> [SUPPLIED MATERIAL]:
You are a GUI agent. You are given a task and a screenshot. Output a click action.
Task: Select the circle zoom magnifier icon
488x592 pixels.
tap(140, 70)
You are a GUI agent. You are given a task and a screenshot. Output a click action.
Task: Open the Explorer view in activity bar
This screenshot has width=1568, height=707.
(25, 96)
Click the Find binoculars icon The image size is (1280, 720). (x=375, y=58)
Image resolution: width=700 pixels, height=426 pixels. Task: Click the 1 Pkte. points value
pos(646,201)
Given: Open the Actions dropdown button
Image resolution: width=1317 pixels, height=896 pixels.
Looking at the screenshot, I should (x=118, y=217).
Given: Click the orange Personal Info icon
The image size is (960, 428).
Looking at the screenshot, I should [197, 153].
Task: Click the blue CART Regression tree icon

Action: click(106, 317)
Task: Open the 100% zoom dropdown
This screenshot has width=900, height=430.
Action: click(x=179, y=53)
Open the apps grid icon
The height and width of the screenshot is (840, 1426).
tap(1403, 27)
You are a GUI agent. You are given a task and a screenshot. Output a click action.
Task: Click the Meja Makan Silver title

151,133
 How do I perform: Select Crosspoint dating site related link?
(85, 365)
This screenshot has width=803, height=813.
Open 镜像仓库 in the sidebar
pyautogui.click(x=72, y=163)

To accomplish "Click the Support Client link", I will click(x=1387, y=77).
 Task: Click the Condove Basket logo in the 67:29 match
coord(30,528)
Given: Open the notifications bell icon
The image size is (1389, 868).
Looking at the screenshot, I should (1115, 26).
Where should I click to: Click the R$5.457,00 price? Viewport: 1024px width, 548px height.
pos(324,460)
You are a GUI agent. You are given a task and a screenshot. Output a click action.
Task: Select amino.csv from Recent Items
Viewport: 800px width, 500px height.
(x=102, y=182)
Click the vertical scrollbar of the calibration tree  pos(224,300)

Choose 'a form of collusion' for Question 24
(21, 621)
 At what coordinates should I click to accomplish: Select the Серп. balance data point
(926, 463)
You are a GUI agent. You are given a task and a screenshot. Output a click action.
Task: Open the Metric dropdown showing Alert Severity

> [ACTION ITEM]: The whole listing above must be copied exactly.

> [RESULT BELOW]:
You are a GUI agent. You are given a task and a screenshot. Output a click action.
Task: Select the circle zoom magnifier icon
488x592 pixels.
tap(140, 70)
You are a GUI agent. You are given a task and a screenshot. Output a click action.
Task: Open the Explorer view in activity bar
This screenshot has width=1568, height=707.
(25, 96)
Click the Find binoculars icon The image size is (1280, 720). (x=375, y=58)
Image resolution: width=700 pixels, height=426 pixels. Task: Click the 1 Pkte. points value
pos(646,201)
Given: Open the Actions dropdown button
Image resolution: width=1317 pixels, height=896 pixels.
Looking at the screenshot, I should (x=118, y=217).
Given: Click the orange Personal Info icon
The image size is (960, 428).
Looking at the screenshot, I should [197, 153].
Task: Click the blue CART Regression tree icon

Action: click(106, 317)
Task: Open the 100% zoom dropdown
This screenshot has width=900, height=430.
Action: click(x=179, y=53)
Open the apps grid icon
The height and width of the screenshot is (840, 1426).
tap(1403, 27)
You are a GUI agent. You are given a task and a screenshot. Output a click action.
Task: Click the Meja Makan Silver title

151,133
 How do I perform: Select Crosspoint dating site related link?
(85, 365)
This screenshot has width=803, height=813.
Open 镜像仓库 in the sidebar
pyautogui.click(x=72, y=163)

To accomplish "Click the Support Client link", I will click(x=1387, y=77).
 Task: Click the Condove Basket logo in the 67:29 match
coord(30,528)
Given: Open the notifications bell icon
The image size is (1389, 868).
Looking at the screenshot, I should (1115, 26).
Where should I click to: Click the R$5.457,00 price? Viewport: 1024px width, 548px height.
pos(324,460)
You are a GUI agent. You are given a task and a screenshot. Output a click action.
Task: Select amino.csv from Recent Items
Viewport: 800px width, 500px height.
(x=102, y=182)
Click the vertical scrollbar of the calibration tree  pos(224,300)

Choose 'a form of collusion' for Question 24
(21, 621)
 At what coordinates should I click to accomplish: Select the Серп. balance data point
(926, 463)
You are a GUI agent. You are given a task and a screenshot. Output a click action.
Task: Open the Metric dropdown showing Alert Severity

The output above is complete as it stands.